Der Hund ging ins Zimmer, aber die Katze ging leise hinterher und lauschte, was die Frau mit dem Hunde sprach. Die Frau fragte den Hund: "Was suchst du, Hündchen, oder was willst du?" Der Hund sprach zu der Frau: "Ich möchte auch gern hier bei euch wohnen." Und die Frau sagte zu dem Hund: "Was willst du uns Gutes tun?" Der Hund entgegnete: "Ich werde dem Hauswirt und der Hausfrau Haus und Hausrat ("Kram") bewachen und auch noch mit dem Hauswirt ("Hausvater") im Wald auf die Jagd gehen und ihm die Tiere zutreiben. Und ich bitte ("frage") um keinen anderen Lohn als dreimal täglich die gekochten Fleischknochen fressen zu dürfen, die du mir zuwerfen wirst." Die Hausfrau sagte: "Na gut, ich will dich nehmen, du wirst also meinem Mann die Tiere zutreiben und bei uns bis zum Tode wohnen bleiben." Und es wurden also dem Hunde die Knochen zum Nagen gegeben.
Der Hauswirt kam von der Jagd nach Hause und fragte: "Was ist das für ein Tier und was tut es uns Gutes?" Die Frau sagte: "Es wird mit dir zusammen auf die Jagd gehen und wird unser Haus und allen Hausrat, der in unserem Hause ist, bewachen."
Die Katze aber belauschte die ganze Zeit das Gespräch, floh in den Wald und sagte zu den anderen Tieren: "Der Hund will sein Leben lang dem Hauswirt gehorchen und kommt nicht mehr zurück." "Aber warum kamst du denn zurück?" fragte das Pferd. "Ich will dem Hauswirt nicht gehorchen, deshalb bin ich zurückgekommen. So wie ich schon immer eine Katze gewesen bin, so bleibe ich auch eine Katze, um frei durch den Wald zu streifen. Aber ihr, geht ruhig hin, wenn ihr wollt!" sagte die Katze.
Da ging das Pferd zu dem Hauswirt, aber dieser war mit dem Hund in den Wald auf die Jagd gegangen. Die Frau war allein zu Hause und kochte aus weißem Klee und Johanniskräutern Tee. Dem Pferd stieg der schöne Geruch des Klees, den es so gern gefressen hätte, in die Nase und es fragte die Hausfrau: "Würdest du mir diesen Klee zu fressen geben? Ich werde auch bei euch wohnen". Aber die Hausfrau fragte: "Was willst du uns Gutes tun?" Das Pferd entgegnete: "Ich werde euch hin und her ziehen und euch reiten lassen, solange ihr auf der Erde lebt." Die Hausfrau sagte zu dem Pferd: "Ich gebe dir diese Gräser zu fressen, wenn du mich dir die Zügel anlegen läßt, und mir in allem, was ich dir sage, gehorchen wirst." Das Pferd versprach es, und die Frau nahm es zu sich.
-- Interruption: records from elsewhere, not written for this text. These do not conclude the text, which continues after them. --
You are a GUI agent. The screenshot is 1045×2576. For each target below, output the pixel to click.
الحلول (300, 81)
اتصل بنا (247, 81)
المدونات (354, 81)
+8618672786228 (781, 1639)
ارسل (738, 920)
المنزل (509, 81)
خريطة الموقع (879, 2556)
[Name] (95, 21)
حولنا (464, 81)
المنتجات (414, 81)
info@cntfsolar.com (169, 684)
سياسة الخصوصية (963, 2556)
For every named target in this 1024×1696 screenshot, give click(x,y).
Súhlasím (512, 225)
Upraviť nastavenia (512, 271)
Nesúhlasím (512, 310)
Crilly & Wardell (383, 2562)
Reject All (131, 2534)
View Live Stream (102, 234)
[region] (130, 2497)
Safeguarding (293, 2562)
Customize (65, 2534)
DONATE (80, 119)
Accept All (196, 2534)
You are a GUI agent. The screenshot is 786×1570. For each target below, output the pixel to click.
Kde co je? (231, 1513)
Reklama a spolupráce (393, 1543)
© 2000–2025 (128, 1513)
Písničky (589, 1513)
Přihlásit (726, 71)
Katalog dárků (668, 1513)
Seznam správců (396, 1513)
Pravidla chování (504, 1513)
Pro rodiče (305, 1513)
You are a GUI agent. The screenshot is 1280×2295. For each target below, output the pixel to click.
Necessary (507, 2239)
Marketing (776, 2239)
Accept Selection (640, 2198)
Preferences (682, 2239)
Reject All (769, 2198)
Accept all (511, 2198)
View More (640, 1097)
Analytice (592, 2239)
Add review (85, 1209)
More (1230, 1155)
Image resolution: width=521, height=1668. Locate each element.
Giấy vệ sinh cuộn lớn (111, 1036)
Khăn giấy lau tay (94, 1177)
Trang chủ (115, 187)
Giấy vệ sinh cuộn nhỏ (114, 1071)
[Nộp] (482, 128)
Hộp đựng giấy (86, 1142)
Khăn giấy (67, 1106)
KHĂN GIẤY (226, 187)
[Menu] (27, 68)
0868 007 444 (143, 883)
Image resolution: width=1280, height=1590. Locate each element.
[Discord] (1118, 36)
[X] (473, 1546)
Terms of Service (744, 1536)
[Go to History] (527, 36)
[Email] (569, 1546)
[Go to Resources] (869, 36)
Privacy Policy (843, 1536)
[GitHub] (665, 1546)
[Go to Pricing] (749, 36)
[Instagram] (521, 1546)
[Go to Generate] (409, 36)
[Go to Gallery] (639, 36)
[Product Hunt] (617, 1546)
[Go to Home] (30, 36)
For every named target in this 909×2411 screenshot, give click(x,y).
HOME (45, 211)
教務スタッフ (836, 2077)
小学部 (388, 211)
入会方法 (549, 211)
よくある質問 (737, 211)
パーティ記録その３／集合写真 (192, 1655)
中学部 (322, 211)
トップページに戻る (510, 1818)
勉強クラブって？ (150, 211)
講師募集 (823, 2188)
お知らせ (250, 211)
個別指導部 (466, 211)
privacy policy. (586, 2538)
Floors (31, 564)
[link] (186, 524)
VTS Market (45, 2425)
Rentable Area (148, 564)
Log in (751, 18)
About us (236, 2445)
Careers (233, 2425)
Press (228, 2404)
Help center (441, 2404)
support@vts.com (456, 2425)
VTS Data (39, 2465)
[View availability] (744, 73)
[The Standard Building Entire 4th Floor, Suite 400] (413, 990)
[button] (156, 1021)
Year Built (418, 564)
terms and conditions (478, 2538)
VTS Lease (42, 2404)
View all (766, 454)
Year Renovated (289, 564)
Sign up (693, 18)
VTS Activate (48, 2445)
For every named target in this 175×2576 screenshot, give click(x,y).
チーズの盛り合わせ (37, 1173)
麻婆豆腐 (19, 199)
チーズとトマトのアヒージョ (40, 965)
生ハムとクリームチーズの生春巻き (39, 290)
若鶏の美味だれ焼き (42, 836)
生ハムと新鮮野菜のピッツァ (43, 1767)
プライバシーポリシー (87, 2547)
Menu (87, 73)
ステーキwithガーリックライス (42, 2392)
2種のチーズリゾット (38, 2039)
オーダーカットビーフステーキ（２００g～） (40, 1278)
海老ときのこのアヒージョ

Der Mann kam am Abend mit seinem Hunde nach Haus, und er hatte an diesem Tag viel Beute gemacht. Er fragte die Frau: "Was für ein Tier ist das? Welchen Nutzen bringt es uns?" Die Frau sagte: "Es versprach, morgen mit dir auf die Jagd zu gehen. Setze dich auf seinen Rücken und geh morgen auf die Jagd! Es versprach uns dorthin zu bringen, wohin wir nur wünschen." Am nächsten Morgen ritt der Mann auf dem Rücken des Pferdes zur Jagd.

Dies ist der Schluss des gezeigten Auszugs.